Loneliness and Relationships

As Klara moves through human society and is better able to observe human relationships up close, she takes a particular interest in the complicated mechanics of loneliness.

This is illustrated especially clearly in part three, after the emotionally fraught trip to Morgan's Falls. Klara reflects on Chrissie's unpredictable behavior thus:

What was becoming clear to me was the extent to which humans, in their wish to escape loneliness, made maneuvers that were very complex and hard to fathom.

This ongoing fixation on loneliness foreshadows the book's climax, which is predicated entirely on this same notion: in an attempt to avoid the immense loneliness that would follow the loss of Josie, the family might instead attempt to "continue" her through Klara.

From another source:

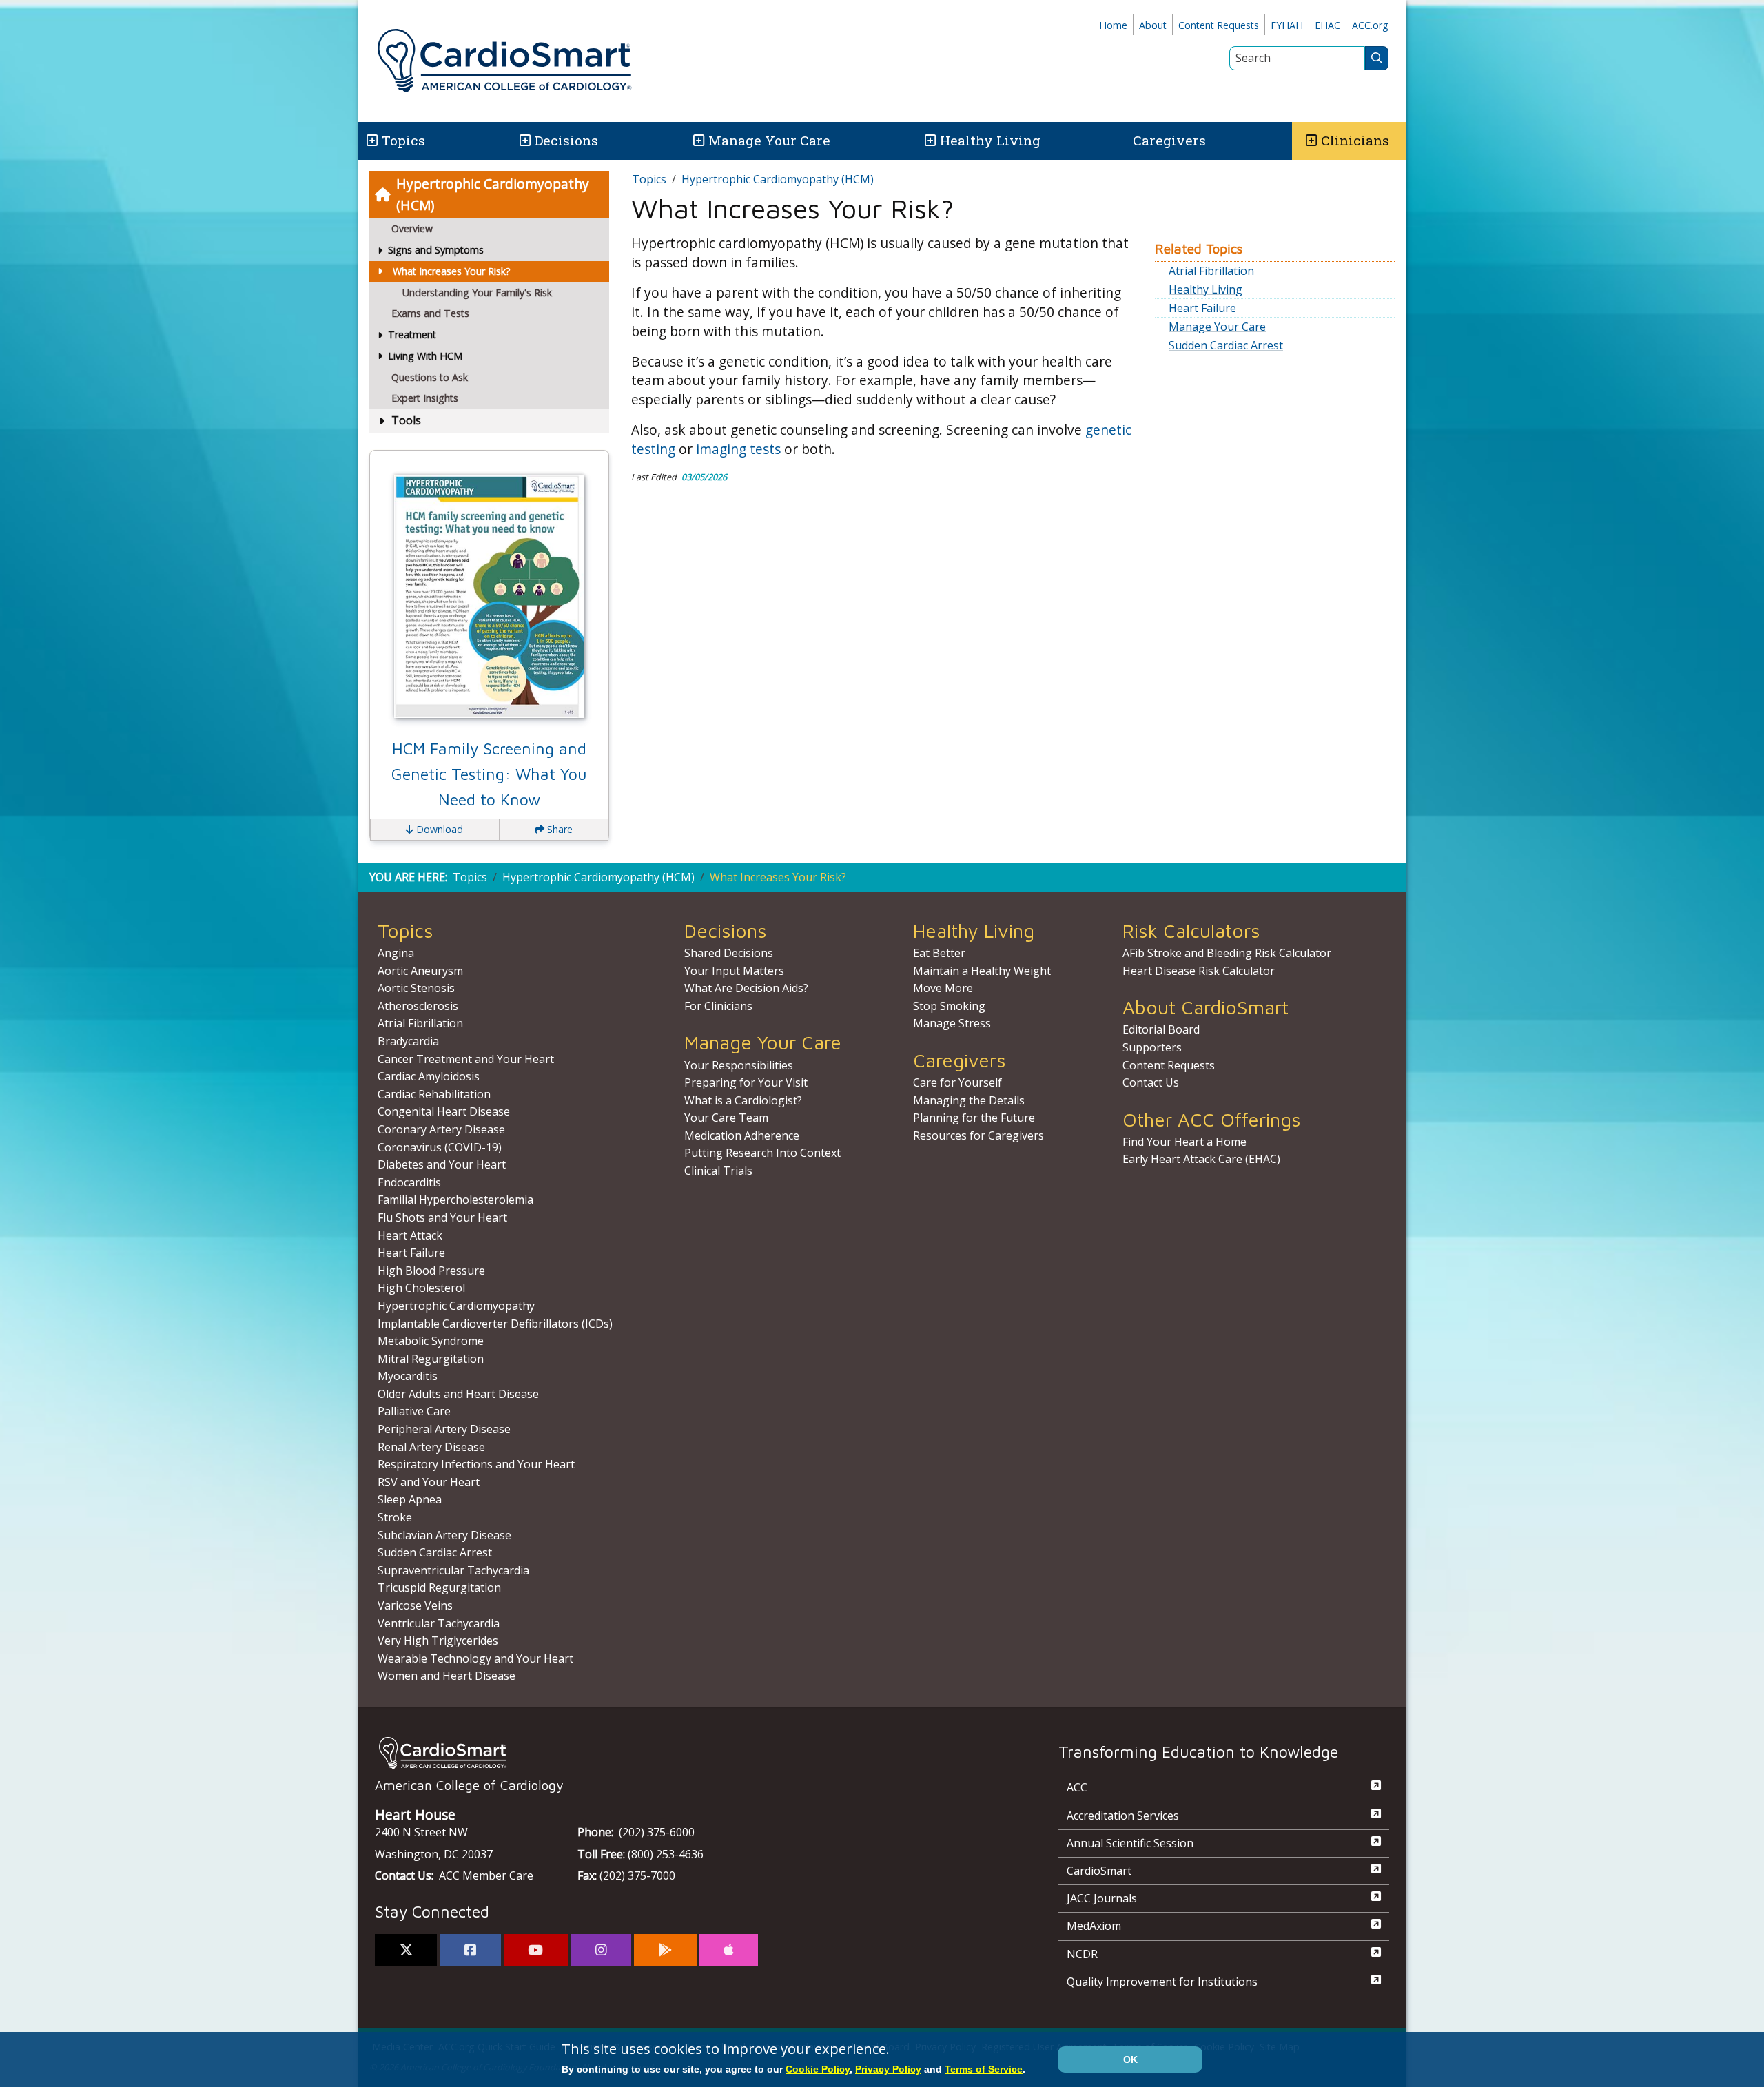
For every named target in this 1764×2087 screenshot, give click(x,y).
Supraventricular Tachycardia (453, 1570)
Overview (412, 228)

To what extent Klara herself may experience loneliness is left up to the reader's interpretation. Generally, she's portrayed as good-natured and content, wanting for nothing. But she also remarks upon experiencing distinct coldness from the other characters at times, and is often deliberately exempted from human society by being asked to stand in the corner or leave the room. Between this and being an outlier among AFs, there is an acute sense that she is perpetually "other," occupying a middle ground all her own—more human than the other AFs, more artificial than the humans, never truly among her own kind.

Klara is, of course, a being created for the very purpose of assuaging loneliness, which might explain why she pays it so much conceptual attention. This makes her final act in the book an especially moving demonstration of her learned insight: when offered the chance to be moved near the other AFs, she chooses instead to sit in the solitary, contented company of her memories.